Department of Occupational Health, Kitasato University Graduate School of Medical Sciences, Sagamihara, Kanagawa, Japan.
Dig Dis Sci. 2023 May;68(5):1735-1746. doi: 10.1007/s10620-022-07795-z. Epub 2022 Dec 24.
Helicobacter pylori (HP) eradication therapy is an efficient primary prevention method to reduce gastric cancer development. In Japan, biennial endoscopic screening for individuals aged 50 years and older is currently conducted as a national gastric cancer prevention program.
We aimed to evaluate which strategy was the most optimal and cost-effective among HP eradication strategy, annual, biennial, and triennial endoscopic screening, and no screening as a national gastric cancer prevention program.
We developed a state-transition model for HP eradication strategy, annual, biennial, and triennial endoscopic screening, and no screening using a healthcare payer perspective and a lifetime horizon. We targeted a hypothetical cohort of the Japanese population in their 20 s to 80 s. The main outcomes were costs, quality-adjusted life-years (QALYs), incremental cost-effectiveness ratios, gastric cancer cases, and deaths from gastric cancer.

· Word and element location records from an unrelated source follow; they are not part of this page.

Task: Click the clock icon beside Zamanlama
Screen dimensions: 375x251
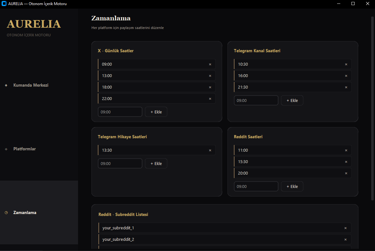Action: point(6,212)
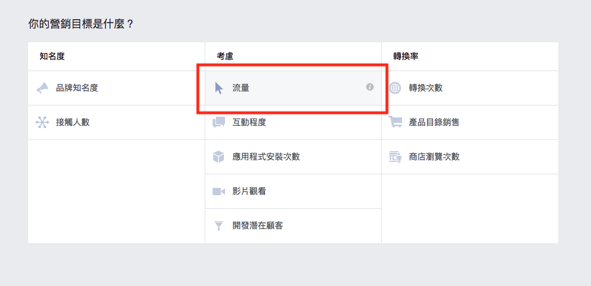This screenshot has width=591, height=286.
Task: Pick the 商店瀏覽次數 objective label
Action: (x=434, y=157)
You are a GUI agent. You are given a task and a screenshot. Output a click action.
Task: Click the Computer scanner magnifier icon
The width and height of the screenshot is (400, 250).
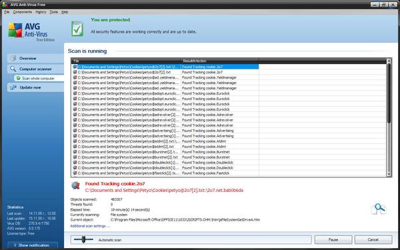tap(13, 69)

We performed one-way, two-way, and probabilistic sensitivity analyses.
HP eradication strategy was more cost-effective than endoscopic screening at any interval in all age groups. Cost-effectiveness was sensitive to HP infection rate. Cost-effective acceptability curves by Monte Carlo simulations for 10,000 trials demonstrated that HP eradication strategy was 100% cost-effective at a willingness-to-pay threshold of US$50,000 per QALY gained in all age groups. Over a lifetime, HP eradication strategy saves US$28.07 billion, increases 37.16 million QALYs, prevents 4.47 million gastric cancer cases, and saves 319,870 lives from gastric cancer.

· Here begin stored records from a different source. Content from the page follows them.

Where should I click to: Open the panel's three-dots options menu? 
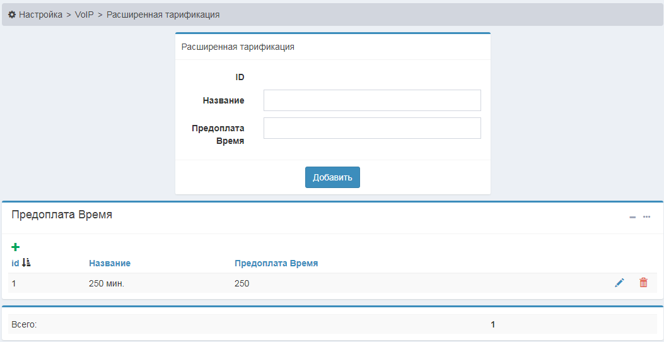(x=646, y=217)
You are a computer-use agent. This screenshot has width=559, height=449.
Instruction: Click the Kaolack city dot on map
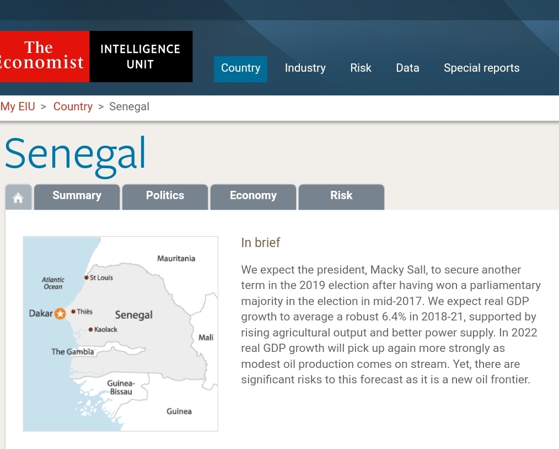tap(90, 329)
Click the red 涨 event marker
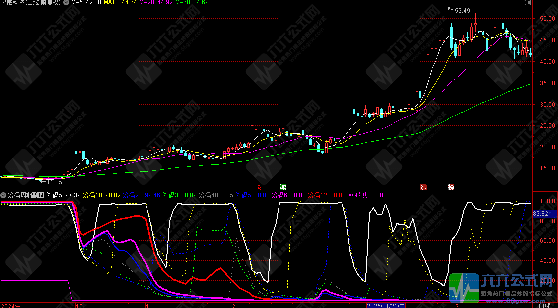This screenshot has width=558, height=308. (x=423, y=187)
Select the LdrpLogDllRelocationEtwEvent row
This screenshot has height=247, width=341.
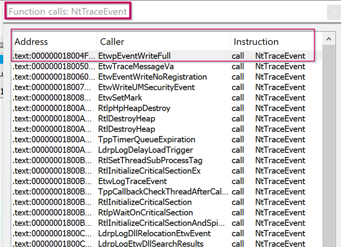pyautogui.click(x=154, y=233)
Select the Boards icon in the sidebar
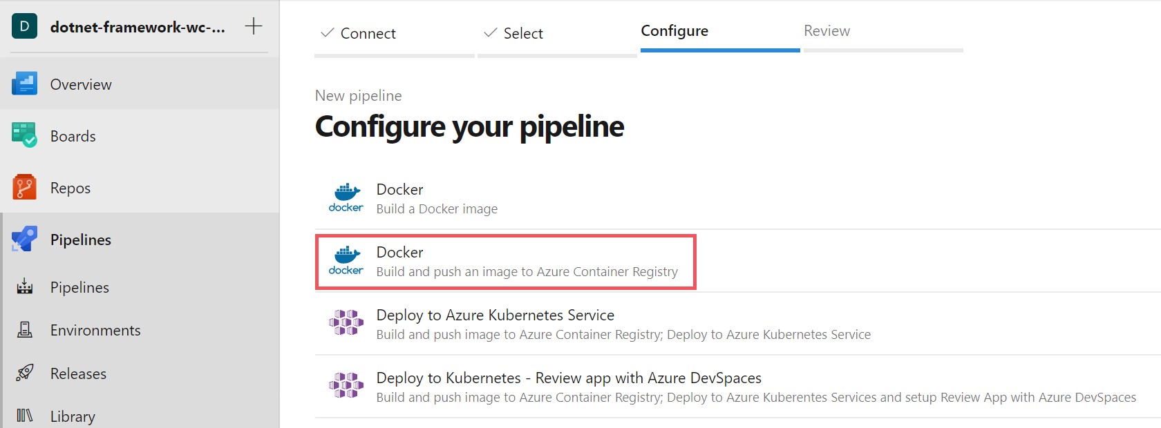Screen dimensions: 1161x428 point(24,135)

A population-based HP eradication strategy is optimal and cost-effective for a national gastric cancer prevention program in Japan, replacing the current secondary prevention-focused biennial endoscopic screening.
幽门螺杆菌 (HP) 根除疗法是降低胃癌发展风险的有效初级预防方法。在日本,目前正在进行一项全国性的胃癌预防计划,即每两年对 50 岁及以上人群进行内镜筛查。
我们旨在评估在 HP 根除策略、年度、每两年和每三年一次的内镜筛查以及不筛查作为国家胃癌预防计划中,哪种策略是最优化和最具成本效益的。
我们使用医疗保健支付者的视角和终生时间范围,为 HP 根除策略、年度、每两年和每三年一次的内镜筛查以及不筛查开发了一种状态转移模型。我们针对的是日本 20 多岁到 80 多岁的假想人群队列。主要结果是成本、质量调整生命年 (QALY)、增量成本效益比、胃癌病例和胃癌死亡人数。我们进行了单向、双向和概率敏感性分析。
在所有年龄段,HP 根除策略在任何间隔时间都比内镜筛查更具成本效益。成本效益对 HP 感染率敏感。通过对 10000 次试验的蒙特卡罗模拟进行成本效益可接受性曲线分析表明,在所有年龄段,HP 根除策略在每获得一个 QALY 的意愿支付阈值为 5 万美元时,100%具有成本效益。在一生中,HP 根除策略可节省 280.7 亿美元,增加 3716 万个 QALY,预防 447 万例胃癌病例,并挽救 31.99 万人的生命免于胃癌。
在日本,基于人群的 HP 根除策略是一种优化且具有成本效益的国家胃癌预防计划,可替代目前以二级预防为重点的每两年一次的内镜筛查。